The CSSS “loaned” the allied health professionals and primary care nurses to the family medicine groups participating in the project. The Bell Chronic Disease Management information system was linked to the family doctors’ existing electronic medical records, and the multidisciplinary team used these electronic care pathways to provide optimal management of chronic diseases. The model encourages family doctors to turn most of the care for their most vulnerable patients over to other members of the interdisciplinary team: nurses, nutritionists, pharmacists and other allied health professionals. The GP sees patients periodically, is responsible for referrals and for initiating the “collective” prescriptions. The different care providers all enter information into the patient’s record, but the physician remains in charge of the record and uses the information contributed by the multi-disciplinary team to design and adjust the treatment plan.


The demonstration project was meant to run from January 2011 to March 2013 and an independent researcher assessed a number of measures at the 18-month mark in June 2012. Patient satisfaction was over 85% on all 10 measures, and fully 99% of patients stated they were provided treatment plans they could implement in daily life. Adherence to best practices reached 81% for dyslipidemic patients, 88% for diabetic patients and 94% for hypertensive patients. Among the 58 “frequent flyer” patients who had three or more hospitalizations in the three years before they were enrolled in the project, the implementation of individualized intervention plans avoided 56 bed days and 16.2 ED stretcher days during the 90-day period over which project data were collected, compared with trends in the previous period. This reduced expenditure growth in the local hospital and the health network.

Bell’s Chronic Disease Management information system proved effective in supporting use of the pathways. “Doctors, nurses and the multidisciplinary team were using the system,” says Mr.
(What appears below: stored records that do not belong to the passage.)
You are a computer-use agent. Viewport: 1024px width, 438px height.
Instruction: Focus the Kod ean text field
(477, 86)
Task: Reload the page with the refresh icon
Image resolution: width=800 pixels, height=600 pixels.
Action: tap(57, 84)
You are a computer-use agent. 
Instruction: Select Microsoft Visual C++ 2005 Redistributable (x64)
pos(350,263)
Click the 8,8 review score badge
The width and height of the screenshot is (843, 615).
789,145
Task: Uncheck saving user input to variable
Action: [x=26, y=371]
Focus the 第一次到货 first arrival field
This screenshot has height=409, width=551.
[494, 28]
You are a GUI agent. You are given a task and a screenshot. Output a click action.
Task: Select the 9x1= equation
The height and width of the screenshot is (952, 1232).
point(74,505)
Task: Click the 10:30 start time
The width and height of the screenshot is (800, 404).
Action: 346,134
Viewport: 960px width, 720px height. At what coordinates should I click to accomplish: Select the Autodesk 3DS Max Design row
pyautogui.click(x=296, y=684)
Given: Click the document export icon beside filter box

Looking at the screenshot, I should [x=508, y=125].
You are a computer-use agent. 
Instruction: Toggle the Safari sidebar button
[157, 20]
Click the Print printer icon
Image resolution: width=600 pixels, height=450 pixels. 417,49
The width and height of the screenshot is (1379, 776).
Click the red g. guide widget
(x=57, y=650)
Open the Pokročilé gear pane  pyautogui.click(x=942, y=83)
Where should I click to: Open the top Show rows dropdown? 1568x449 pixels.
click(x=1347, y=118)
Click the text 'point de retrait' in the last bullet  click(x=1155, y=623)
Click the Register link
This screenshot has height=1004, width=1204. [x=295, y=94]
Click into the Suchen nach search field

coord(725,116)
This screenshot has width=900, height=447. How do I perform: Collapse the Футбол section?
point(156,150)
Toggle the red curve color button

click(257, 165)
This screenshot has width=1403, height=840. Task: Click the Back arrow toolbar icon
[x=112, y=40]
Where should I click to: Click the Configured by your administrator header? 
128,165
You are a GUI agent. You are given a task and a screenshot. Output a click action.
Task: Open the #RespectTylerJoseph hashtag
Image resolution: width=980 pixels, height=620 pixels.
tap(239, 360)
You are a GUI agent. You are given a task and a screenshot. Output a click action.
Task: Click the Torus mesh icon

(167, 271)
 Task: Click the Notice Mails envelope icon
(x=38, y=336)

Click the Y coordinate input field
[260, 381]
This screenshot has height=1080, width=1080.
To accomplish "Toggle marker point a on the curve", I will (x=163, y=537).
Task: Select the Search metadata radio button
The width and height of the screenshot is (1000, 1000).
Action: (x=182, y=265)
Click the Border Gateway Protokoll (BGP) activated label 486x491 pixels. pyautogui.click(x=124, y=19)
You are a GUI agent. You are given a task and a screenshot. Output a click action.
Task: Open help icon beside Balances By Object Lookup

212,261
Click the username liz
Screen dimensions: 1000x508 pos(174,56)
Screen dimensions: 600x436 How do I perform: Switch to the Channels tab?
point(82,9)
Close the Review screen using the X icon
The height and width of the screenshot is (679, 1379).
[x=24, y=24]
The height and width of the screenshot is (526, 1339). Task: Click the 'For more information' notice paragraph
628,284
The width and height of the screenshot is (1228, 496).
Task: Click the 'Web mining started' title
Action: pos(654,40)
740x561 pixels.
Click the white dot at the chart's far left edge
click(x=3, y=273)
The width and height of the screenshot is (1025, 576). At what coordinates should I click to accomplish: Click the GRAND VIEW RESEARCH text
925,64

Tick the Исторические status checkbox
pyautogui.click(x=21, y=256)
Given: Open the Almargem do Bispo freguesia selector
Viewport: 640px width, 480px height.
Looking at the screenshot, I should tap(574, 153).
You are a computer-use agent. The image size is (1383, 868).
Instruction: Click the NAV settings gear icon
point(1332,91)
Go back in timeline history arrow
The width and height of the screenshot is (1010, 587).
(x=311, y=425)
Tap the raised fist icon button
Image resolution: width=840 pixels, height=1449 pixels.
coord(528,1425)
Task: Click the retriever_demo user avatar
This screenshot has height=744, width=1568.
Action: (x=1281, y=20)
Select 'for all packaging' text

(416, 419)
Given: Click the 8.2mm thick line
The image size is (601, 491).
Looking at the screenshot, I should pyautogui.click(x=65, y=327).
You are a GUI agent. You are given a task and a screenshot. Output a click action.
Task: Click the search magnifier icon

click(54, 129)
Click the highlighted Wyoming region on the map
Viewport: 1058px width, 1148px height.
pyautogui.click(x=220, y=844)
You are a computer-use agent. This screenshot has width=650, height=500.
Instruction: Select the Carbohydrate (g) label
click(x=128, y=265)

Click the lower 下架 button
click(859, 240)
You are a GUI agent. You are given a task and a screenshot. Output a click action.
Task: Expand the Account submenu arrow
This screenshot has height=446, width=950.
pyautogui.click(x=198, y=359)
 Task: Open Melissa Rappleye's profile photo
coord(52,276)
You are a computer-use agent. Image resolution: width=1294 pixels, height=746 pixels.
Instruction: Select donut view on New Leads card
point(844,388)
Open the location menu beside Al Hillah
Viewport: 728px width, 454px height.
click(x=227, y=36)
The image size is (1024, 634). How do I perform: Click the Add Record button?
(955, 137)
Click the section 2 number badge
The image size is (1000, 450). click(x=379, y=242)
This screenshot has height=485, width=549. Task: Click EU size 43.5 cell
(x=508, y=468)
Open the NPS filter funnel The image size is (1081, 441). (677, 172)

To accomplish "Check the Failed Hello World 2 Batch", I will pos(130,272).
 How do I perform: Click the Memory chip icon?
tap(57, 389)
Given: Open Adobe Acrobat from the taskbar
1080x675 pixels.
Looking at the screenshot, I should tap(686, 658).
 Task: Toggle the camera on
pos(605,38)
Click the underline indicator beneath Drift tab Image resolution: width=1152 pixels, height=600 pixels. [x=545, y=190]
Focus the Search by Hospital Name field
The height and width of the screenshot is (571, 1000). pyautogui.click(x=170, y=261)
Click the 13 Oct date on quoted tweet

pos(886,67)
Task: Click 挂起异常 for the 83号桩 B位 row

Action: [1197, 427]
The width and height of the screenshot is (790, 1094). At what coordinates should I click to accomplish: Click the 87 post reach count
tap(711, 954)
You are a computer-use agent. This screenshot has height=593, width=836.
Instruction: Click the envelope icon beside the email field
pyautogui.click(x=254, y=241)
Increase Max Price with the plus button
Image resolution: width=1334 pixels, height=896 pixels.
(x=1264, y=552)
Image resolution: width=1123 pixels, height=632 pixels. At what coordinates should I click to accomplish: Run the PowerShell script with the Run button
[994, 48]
Larouche, “and it enabled them to access evidence-based guidelines and apply them to people suffering from up to four or five chronic diseases at once.”

Potential for expansion

Changes at the Ministry and in the Directors at the ASSS and CSSS du Sud de Lanaudière in Fall 2012 impeded project activities and brought the demonstration project to a premature end. “The network appreciated the quality of the care pathways and our support,” says Dr. Larouche, “but budget deficits at the CSSS brought cuts in government funding that made it impossible to keep the multidisciplinary team together at the family medicine group. This was unfortunate given the efficiency gains expected in year 3 of the project.”

Dr. Larouche and Ms. Chabot are disappointed at the persistent barriers to improving access to effective primary care, which they see growing higher. The most important roadblock is resistance to change. The second is financial: the idea of investing to produce efficiency gains has given way to a spend-a-dollar-save-a-dollar requirement. Risk-sharing models for new pharmaceutical products have been replaced by negotiated price discounts, reducing the incentive for pharmaceutical companies to support efforts to demonstrate system savings.

The Groupe santé Concerto is compiling final results from the Lanaudière Sud project, and is preparing to publish a study on the “maturity index” it developed to assess readiness for change in a family medicine group and health region. They are now working with the director of the ASSS in Abitibi-Témiscaminque to improve readiness for chronic disease management in that region. Dr. Larouche and Dr. Bédard would like to integrate some of their work into the training of new doctors and see the care pathways validated by a university partner. Companies remain interested in the analysis of complete primary care data validated by independent researchers, as it will enable them to better understand the optimal management of medication for patients suffering from multiple chronic diseases as well as the societal costs of chronic disease.

At Bell, patience is the order of the day. “Right now,” says Mr. Larouche, “there is not one chronic disease management information system project in the Quebec network. Infoway may provide some stimulus to this type of project, but on its investment roadmap, chronic diseases don’t make an appearance until somewhere after 2015.”